ACTIVITY ::
Leave every picture out. Set down all the lines below exactly.

___ EXERCISE MATERIALS ___

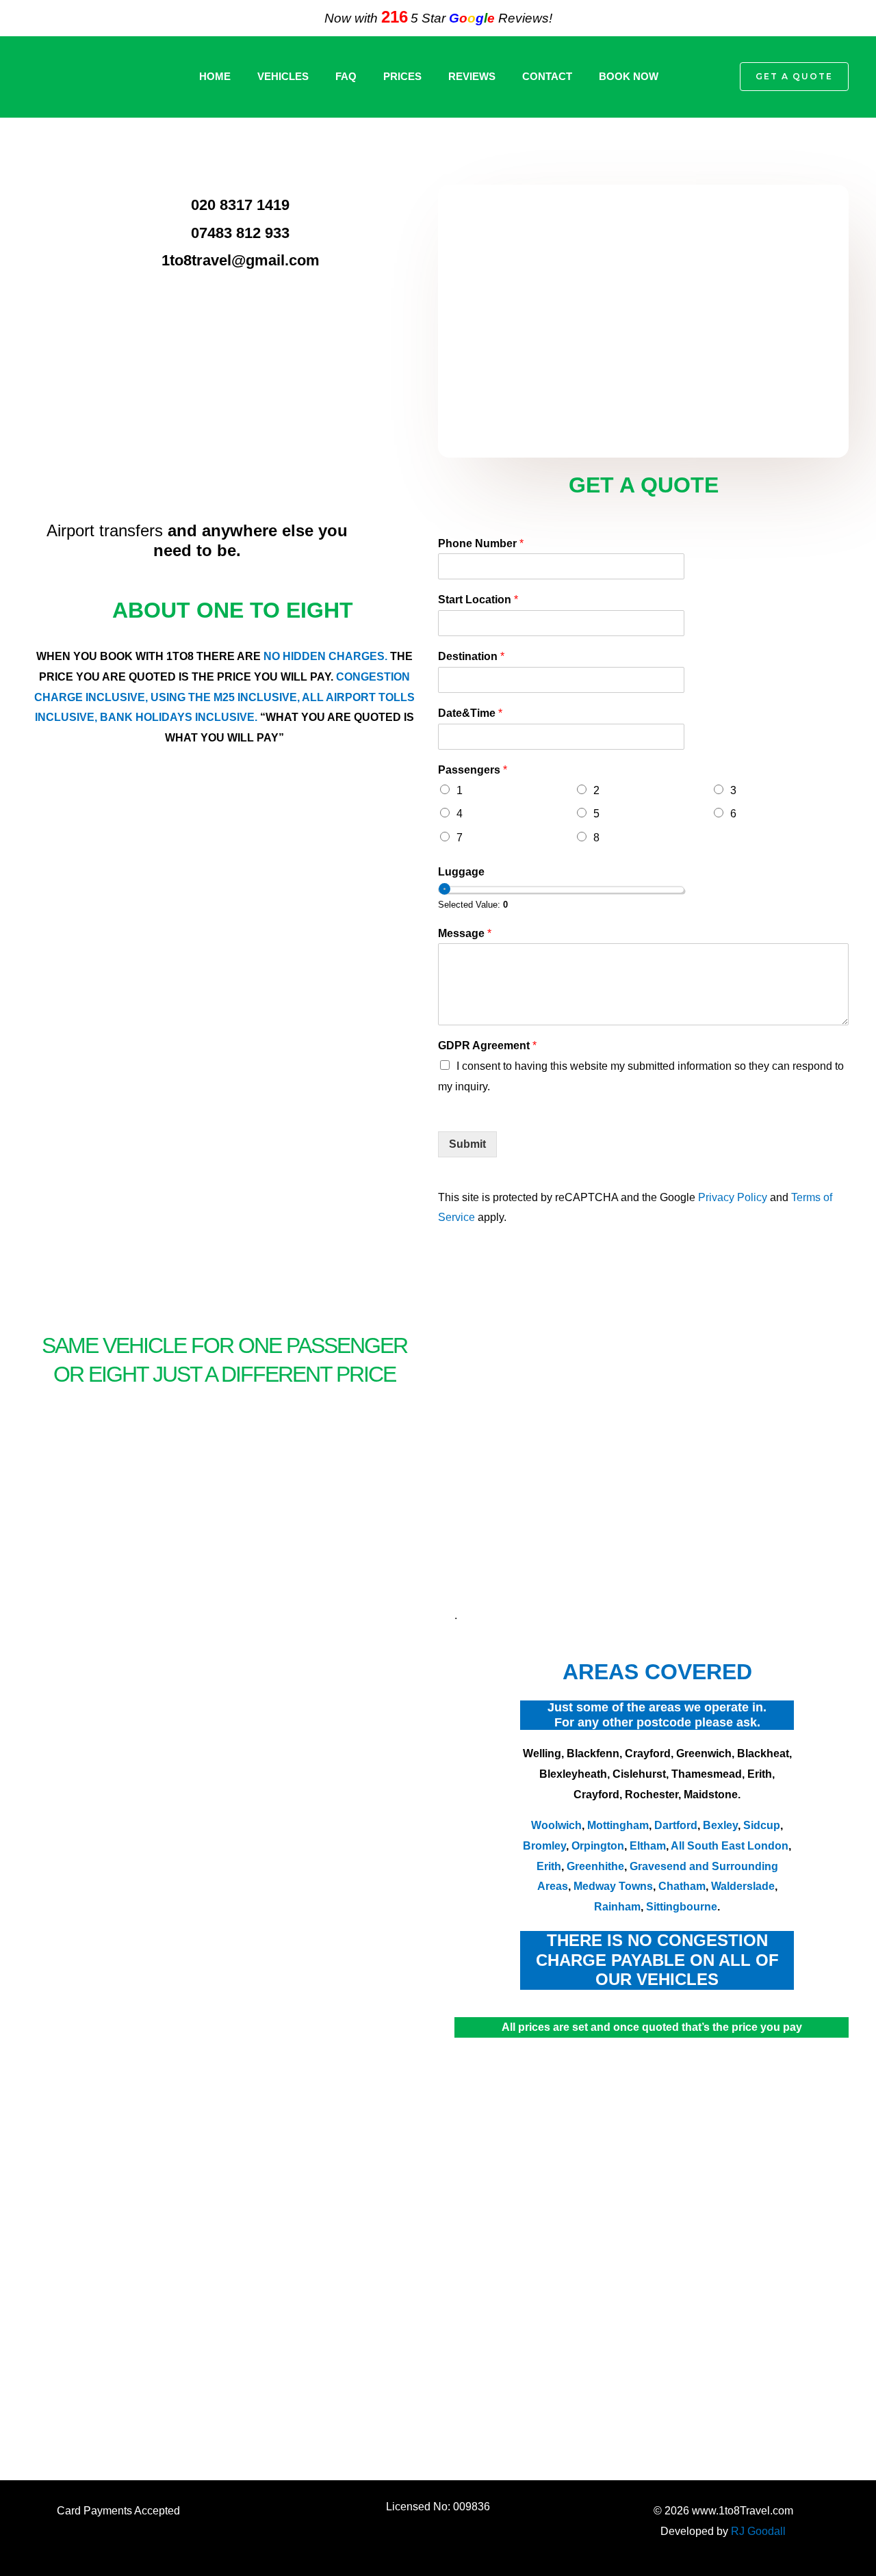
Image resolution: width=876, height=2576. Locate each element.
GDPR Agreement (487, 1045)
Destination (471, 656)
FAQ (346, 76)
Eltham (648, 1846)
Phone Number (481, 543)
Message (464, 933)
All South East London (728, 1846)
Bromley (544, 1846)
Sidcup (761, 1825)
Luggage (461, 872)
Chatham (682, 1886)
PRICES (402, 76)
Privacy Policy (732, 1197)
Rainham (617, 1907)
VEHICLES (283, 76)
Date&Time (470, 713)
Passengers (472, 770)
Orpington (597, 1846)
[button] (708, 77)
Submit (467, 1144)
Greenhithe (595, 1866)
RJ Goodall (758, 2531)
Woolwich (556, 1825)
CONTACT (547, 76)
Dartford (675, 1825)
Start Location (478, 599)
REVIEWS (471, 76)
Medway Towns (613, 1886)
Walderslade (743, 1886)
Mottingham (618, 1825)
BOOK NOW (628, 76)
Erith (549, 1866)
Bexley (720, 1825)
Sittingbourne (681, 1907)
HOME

___

ANSWER TO THE PROBLEM ::
Image resolution: width=876, height=2576. Locate each element.
GDPR Agreement (487, 1045)
Destination (471, 656)
FAQ (346, 76)
Eltham (648, 1846)
Phone Number (481, 543)
Message (464, 933)
All South East London (728, 1846)
Bromley (544, 1846)
Sidcup (761, 1825)
Luggage (461, 872)
Chatham (682, 1886)
PRICES (402, 76)
Privacy Policy (732, 1197)
Rainham (617, 1907)
VEHICLES (283, 76)
Date&Time (470, 713)
Passengers (472, 770)
Orpington (597, 1846)
[button] (708, 77)
Submit (467, 1144)
Greenhithe (595, 1866)
RJ Goodall (758, 2531)
Woolwich (556, 1825)
CONTACT (547, 76)
Dartford (675, 1825)
Start Location (478, 599)
REVIEWS (471, 76)
Medway Towns (613, 1886)
Walderslade (743, 1886)
Mottingham (618, 1825)
BOOK NOW (628, 76)
Erith (549, 1866)
Bexley (720, 1825)
Sittingbourne (681, 1907)
HOME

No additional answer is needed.